Aug 19, 2016 12:01
7 yrs ago
2 viewers *
Italian term

traduzione editoriale-letteraria

Italian to English Other Certificates, Diplomas, Licenses, CVs
This is from a university Masters diploma.
Not sure whether I can translate this as "editorial-literary translation".
Have found the term in Google but as I understand it literary translation is a sub-division of editorial translation.
Can anyone confirm above translation or suggest a better one?

Many thanks in advance!!

Discussion

Shabelula Aug 21, 2016:
agree with JJDavis
James (Jim) Davis Aug 19, 2016:
Hi Phil No I'm not. But "The paper ran an editorial article... " https://www.google.com/search?source=ig&hl=en&rlz=&=&q="edit... They are interchangeable. I'm focusing on the semantics. Firstly I ask myself, how it is I've been translating all these years and don't know what an "editorial translation" is. In Italian it is self-evident that it must be a translation for a publisher, and I have done many of those, but in English I see the word "editorial" and I firstly think of the editor of the Times and secondly ask myself the question what an "editorial translator" is?

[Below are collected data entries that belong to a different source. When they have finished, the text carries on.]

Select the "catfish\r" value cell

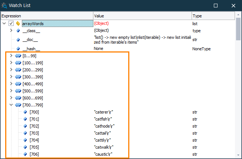[142, 119]
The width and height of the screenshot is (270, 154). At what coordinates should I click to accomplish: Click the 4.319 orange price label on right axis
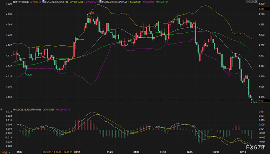pyautogui.click(x=262, y=9)

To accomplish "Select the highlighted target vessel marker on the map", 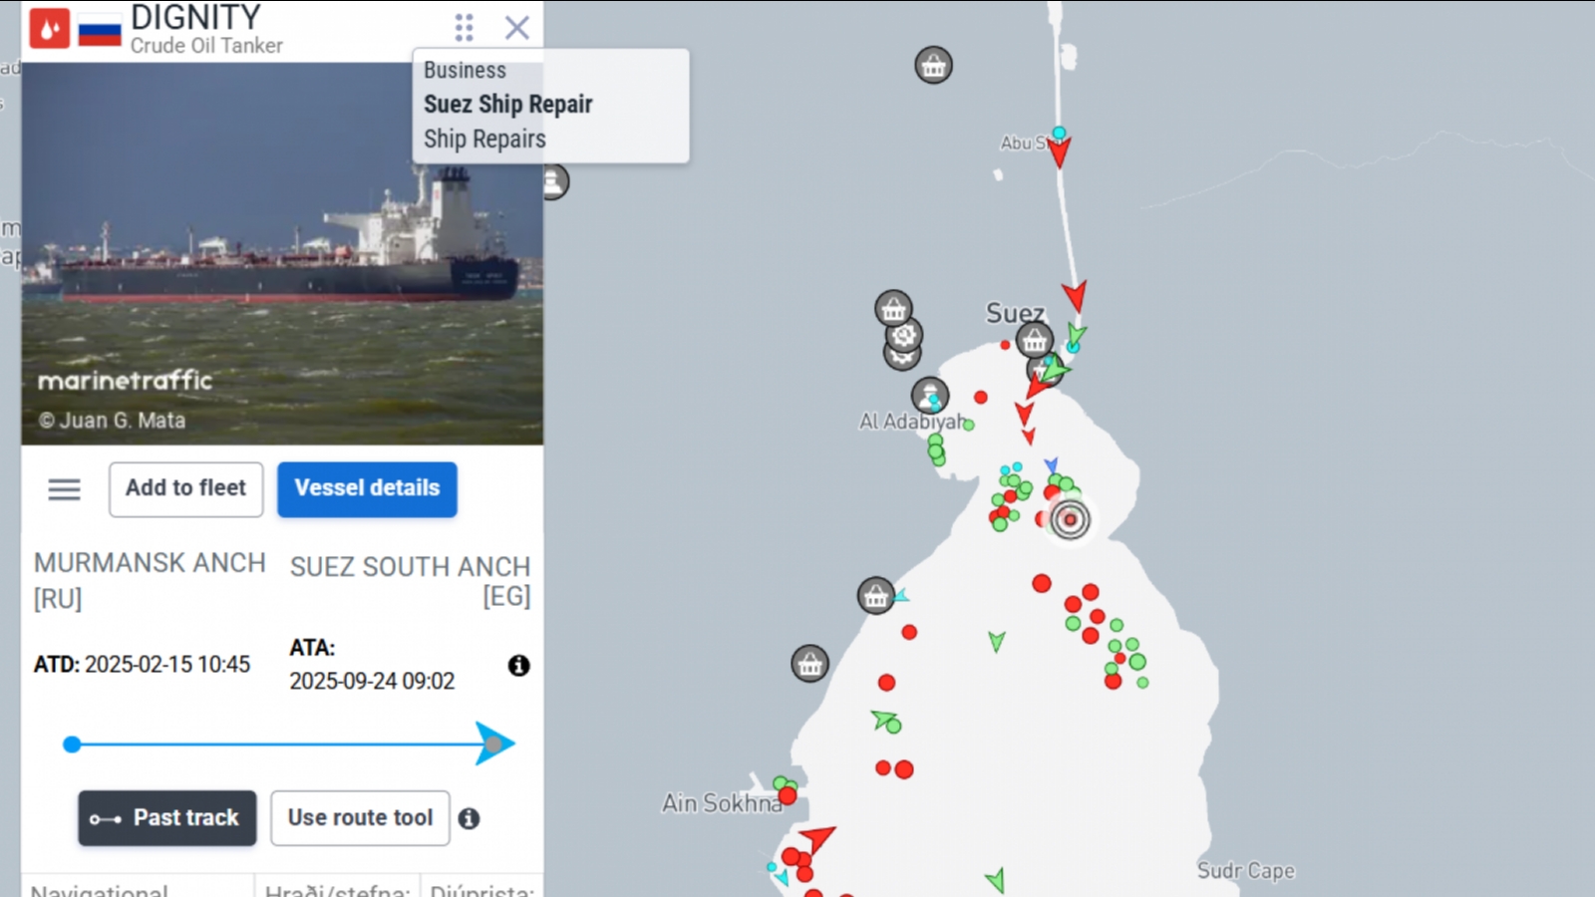I will click(1070, 519).
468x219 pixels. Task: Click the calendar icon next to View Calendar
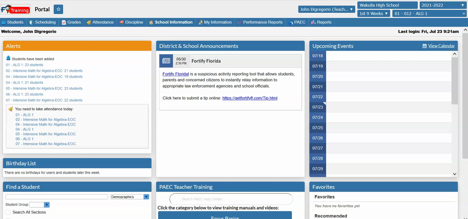coord(424,46)
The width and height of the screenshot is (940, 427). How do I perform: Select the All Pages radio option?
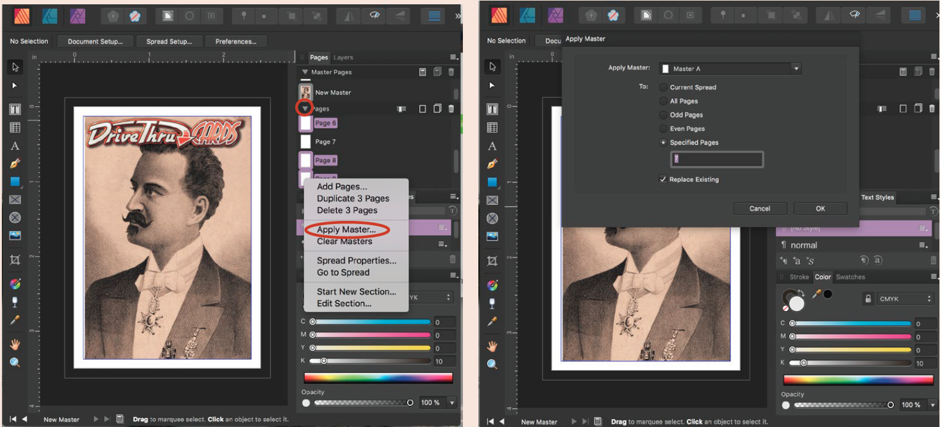click(x=663, y=101)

I think your "book/publishing translation" is a much better offering. "Book" narrows the field too much. I think "published translation" would do the trick. I'm basically trying to point out that "editore" and "editor" are false friends, very close, but at the same time often distinctly different.
philgoddard Aug 19, 2016:
Jim You're confusing the noun and the adjective.

"Adjective: editorial
Relating to the commissioning or preparing of material for publication.
Noun:
A newspaper article expressing the editor's opinion on a topical issue.
"The paper ran an editorial denouncing his hawkish stand"
James (Jim) Davis Aug 19, 2016:
editore = publisher redattore = editor and editorial would be a piece written by a newspaper editor.
Consequently, any Italian reading the term would immediately think translation of material that is published by publishers (books, magazines and newspapers) and translation of literatures, novels, plays and poetry.
To translate editoriale literally would leave an English reader wondering.

Proposed translations

+1
49 mins
Selected

editorial and literary translation

I would keep it literal: my reference shows that these are two subjects, taught separately. Editorial translation is for the publishing world in general, and would include, for example, nonfiction and things like press releases. Literary translation is specifically fiction.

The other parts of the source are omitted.